O peixe-boi-marinho “Astro”, reconhecido como Patrimônio Natural de Sergipe pela Lei nº 9.732, de 26 de agosto de 2025, voltou a ser vítima de colisão com embarcação motorizada. O acidente ocorreu na manhã de domingo, 1° de fevereiro, na Praia do Saco, em Estância, dentro do estuário do rio Real-Piauí, área de navegação intensa no litoral sul do estado. A ocorrência só foi divulgada na tarde desta segunda-feira, 2, pela Fundação Mamíferos Aquáticos (FMA), responsável pelo monitoramento do animal.
Segundo a FMA, o alerta foi acionado quando moradores encontraram o transmissor de monitoramento de Astro com o cinto rompido. O equipamento, fundamental para o acompanhamento à distância, foi entregue imediatamente à equipe do Projeto Viva o Peixe-Boi-Marinho. A partir daí, técnicos iniciaram buscas em embarcação e conseguiram localizar o mamífero ainda na mesma região.

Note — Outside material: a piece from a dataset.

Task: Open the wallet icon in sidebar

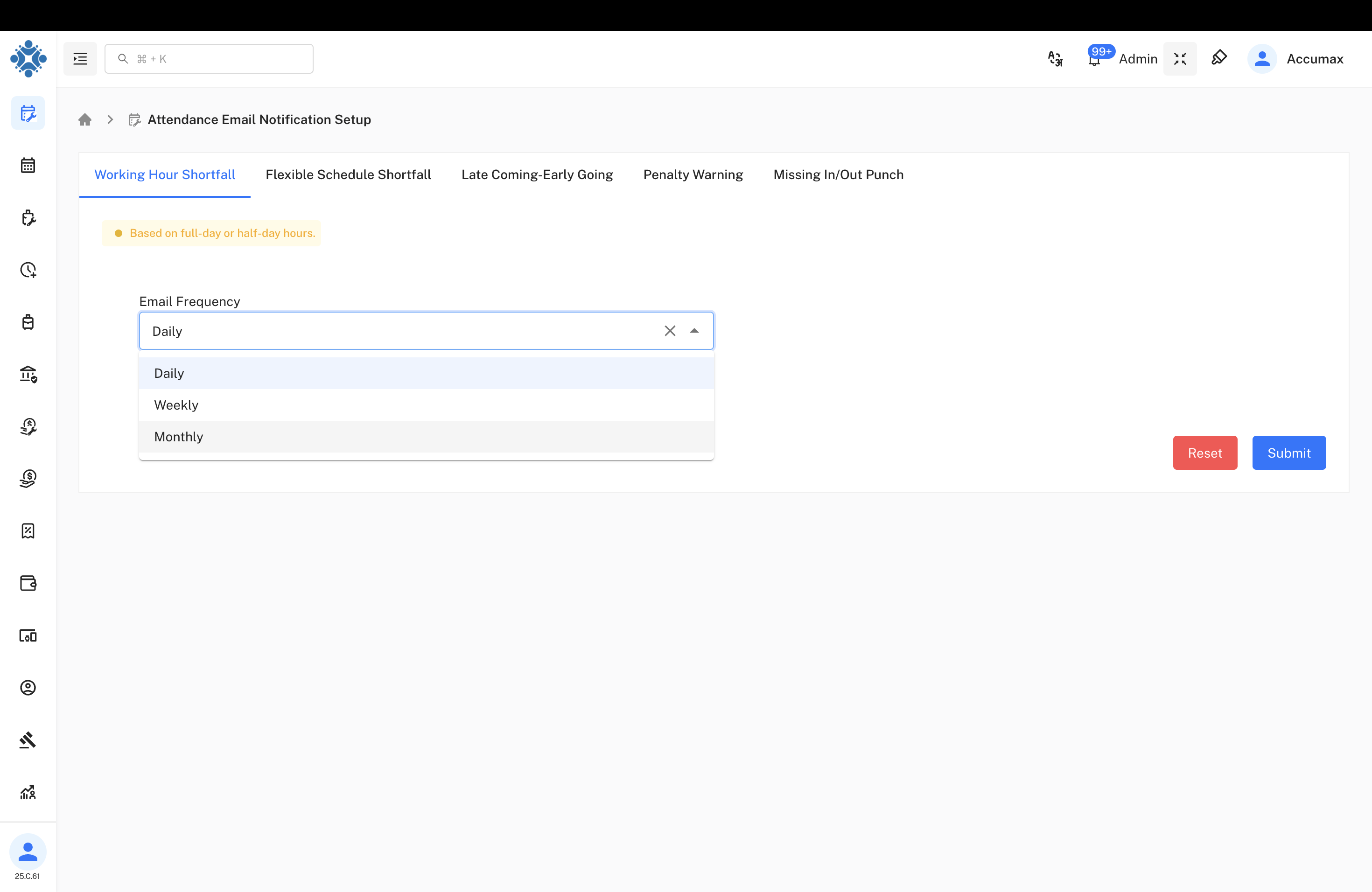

Ferimentos profundos e risco de infecção
Ao se aproximarem do animal, os especialistas constataram múltiplos cortes profundos nas regiões lateral e dorsal do corpo. De acordo com o coordenador do projeto, professor doutor João Carlos Gomes Borges, alguns ferimentos ultrapassam 4 centímetros de profundidade e foram provocados pelas hélices da embarcação. “Este foi o acidente mais grave já registrado com Astro. Há áreas extensas comprometidas, processo inflamatório instaurado e risco alto de infecção”, detalhou. Ainda segundo o pesquisador, o peixe-boi apresenta dor intensa e considerável desconforto.
A estratégia inicial dos veterinários é manter Astro no ambiente natural, oferecendo tratamento in loco e monitorando a evolução clínica nos próximos dias. Caso o quadro piore, existe a possibilidade de remoção para um centro especializado, decisão que dependerá do comportamento das lesões.

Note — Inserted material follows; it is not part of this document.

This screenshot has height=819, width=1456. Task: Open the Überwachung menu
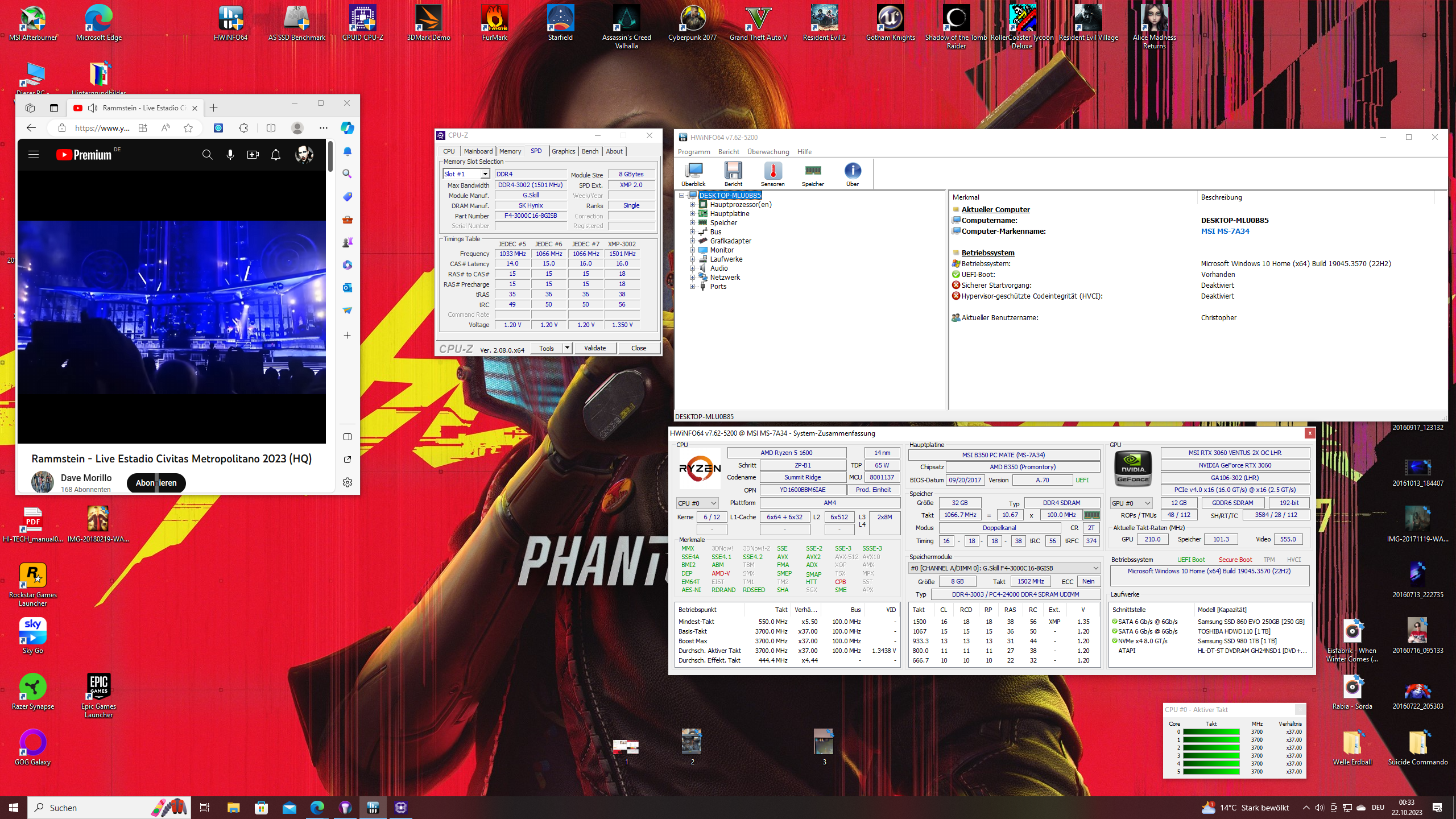point(768,152)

Histórico e importância para a conservação
Astro foi reintroduzido na natureza pelo Projeto Viva o Peixe-Boi-Marinho, desenvolvido pela FMA com patrocínio da Petrobras e do Governo Federal, por meio do Programa Petrobras Socioambiental. Símbolo da conservação da espécie, atualmente ameaçada de extinção, o animal acumula mais de 30 registros de colisões ao longo da vida, mesmo após campanhas de sensibilização direcionadas a moradores e turistas da Praia do Saco.
O professor João Carlos ressalta a preocupação com o trecho onde ocorreu o atropelamento. “É uma área rasa, com tráfego intenso e veloz de embarcações; os riscos de novos incidentes são elevados”, adverte. Ele destaca ainda que tartarugas, golfinhos e banhistas também ficam expostos a acidentes semelhantes.
Imagem: Divulgação
Recomendações aos navegadores
A Fundação Mamíferos Aquáticos reforça orientações para reduzir atropelamentos de peixes-bois-marinhos:
• Observar a água antes de ligar o motor e confirmar a ausência de animais nas proximidades.
• Reduzir imediatamente a velocidade ou desligar o motor se um peixe-boi for avistado durante a navegação.
• Manter distância mínima de 10 metros dos mamíferos; é proibido oferecer alimento, bebida ou água.
• Instalar protetores de hélice para minimizar danos em caso de colisão.
• Em situações de risco, ferimento ou encalhe, acionar o Projeto Viva o Peixe-Boi-Marinho pelo telefone (79) 99130-0016.
A equipe seguirá acompanhando o estado de saúde de Astro e novas atualizações serão divulgadas assim que disponíveis.